VER. 201, in the MSS. thus--
The neighbours leagued to guard their common spot:
And love was Nature's dictate, murder, not.
For want alone each animal contends,
Tigers with tigers, that removed, are friends.
Plain Nature's wants the common mother crown'd,
She pour'd her acorns, herbs, and streams around.
No treasure then for rapine to invade,
What need to fight for sunshine or for shade!
And half the cause of content was removed,
When beauty could be kind to all who loved.
EPISTLE IV.
ARGUMENT.
OF THE NATURE AND STATE OF MAN WITH RESPECT TO HAPPINESS.
I. False notions of happiness, philosophical and popular, answered from
ver. 19 to ver. 27. II. It is the end of all men, and attainable by all,
ver. 29. God intends happiness to be equal; and to be so, it must be
social, since all particular happiness depends on general, and since he
governs by general, not particular laws, ver. 35. As it is necessary for
order, and the peace and welfare of society, that external goods should
be unequal, happiness is not made to consist in these, ver. 51. But,
notwithstanding that inequality, the balance of happiness among mankind
is kept even by Providence, by the two passions of hope and fear, ver.

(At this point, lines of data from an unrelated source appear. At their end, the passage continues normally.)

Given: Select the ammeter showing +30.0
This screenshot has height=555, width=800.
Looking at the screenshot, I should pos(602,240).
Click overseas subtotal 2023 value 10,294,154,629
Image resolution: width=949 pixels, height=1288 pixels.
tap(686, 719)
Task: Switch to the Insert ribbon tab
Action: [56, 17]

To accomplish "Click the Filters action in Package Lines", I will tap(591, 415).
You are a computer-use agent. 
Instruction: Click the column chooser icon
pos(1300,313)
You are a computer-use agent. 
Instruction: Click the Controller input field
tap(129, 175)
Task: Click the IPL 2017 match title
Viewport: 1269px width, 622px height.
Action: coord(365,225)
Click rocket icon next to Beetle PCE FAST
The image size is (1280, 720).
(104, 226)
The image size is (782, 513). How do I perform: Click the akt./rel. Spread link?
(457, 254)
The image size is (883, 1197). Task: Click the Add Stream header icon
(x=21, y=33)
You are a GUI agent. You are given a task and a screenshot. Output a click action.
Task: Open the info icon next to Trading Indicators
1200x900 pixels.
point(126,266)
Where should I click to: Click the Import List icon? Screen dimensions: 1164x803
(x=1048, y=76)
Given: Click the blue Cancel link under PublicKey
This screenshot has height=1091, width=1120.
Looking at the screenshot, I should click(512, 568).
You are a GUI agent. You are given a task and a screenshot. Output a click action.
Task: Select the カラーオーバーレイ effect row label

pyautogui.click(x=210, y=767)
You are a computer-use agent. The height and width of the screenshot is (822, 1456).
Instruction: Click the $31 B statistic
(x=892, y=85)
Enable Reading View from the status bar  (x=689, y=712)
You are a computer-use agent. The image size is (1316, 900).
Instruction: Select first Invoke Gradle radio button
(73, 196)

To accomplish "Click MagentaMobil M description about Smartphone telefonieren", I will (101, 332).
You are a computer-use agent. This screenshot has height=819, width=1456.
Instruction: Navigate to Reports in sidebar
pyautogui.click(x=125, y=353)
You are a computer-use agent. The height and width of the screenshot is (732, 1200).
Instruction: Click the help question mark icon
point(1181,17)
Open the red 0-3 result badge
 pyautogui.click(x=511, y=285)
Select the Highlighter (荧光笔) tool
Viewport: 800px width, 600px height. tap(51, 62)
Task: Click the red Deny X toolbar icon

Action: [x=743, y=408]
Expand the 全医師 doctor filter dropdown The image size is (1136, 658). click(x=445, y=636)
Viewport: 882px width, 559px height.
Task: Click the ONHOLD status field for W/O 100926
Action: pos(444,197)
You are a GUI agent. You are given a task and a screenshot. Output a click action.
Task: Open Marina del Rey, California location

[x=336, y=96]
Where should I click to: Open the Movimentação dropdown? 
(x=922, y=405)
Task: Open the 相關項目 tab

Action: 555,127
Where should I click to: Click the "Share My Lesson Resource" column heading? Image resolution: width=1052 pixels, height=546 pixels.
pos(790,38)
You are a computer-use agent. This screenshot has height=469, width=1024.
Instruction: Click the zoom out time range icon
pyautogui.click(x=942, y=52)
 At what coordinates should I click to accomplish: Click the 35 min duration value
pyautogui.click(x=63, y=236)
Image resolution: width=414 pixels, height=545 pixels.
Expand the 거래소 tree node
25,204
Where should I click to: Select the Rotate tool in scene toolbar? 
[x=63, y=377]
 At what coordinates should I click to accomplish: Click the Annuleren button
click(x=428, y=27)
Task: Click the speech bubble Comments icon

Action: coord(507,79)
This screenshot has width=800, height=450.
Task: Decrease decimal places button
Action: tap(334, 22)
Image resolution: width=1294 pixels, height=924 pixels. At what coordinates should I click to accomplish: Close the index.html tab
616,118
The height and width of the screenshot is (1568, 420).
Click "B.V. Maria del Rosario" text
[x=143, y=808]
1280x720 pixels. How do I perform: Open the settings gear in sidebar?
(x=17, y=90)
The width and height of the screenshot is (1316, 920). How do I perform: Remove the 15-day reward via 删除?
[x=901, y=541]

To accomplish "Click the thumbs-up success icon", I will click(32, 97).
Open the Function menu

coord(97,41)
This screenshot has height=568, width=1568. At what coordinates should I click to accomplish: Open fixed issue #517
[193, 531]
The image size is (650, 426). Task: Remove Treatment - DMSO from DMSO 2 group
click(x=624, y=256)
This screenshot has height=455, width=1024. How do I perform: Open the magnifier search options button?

70. III. What the happiness of individuals is, as far as is consistent
with the constitution of this world; and that the good man has here the
advantage, ver. 77. The error of imputing to virtue what are only the
calamities of nature, or of fortune, ver. 94. IV. The folly of expecting
that God should alter his general laws in favour of particulars, ver.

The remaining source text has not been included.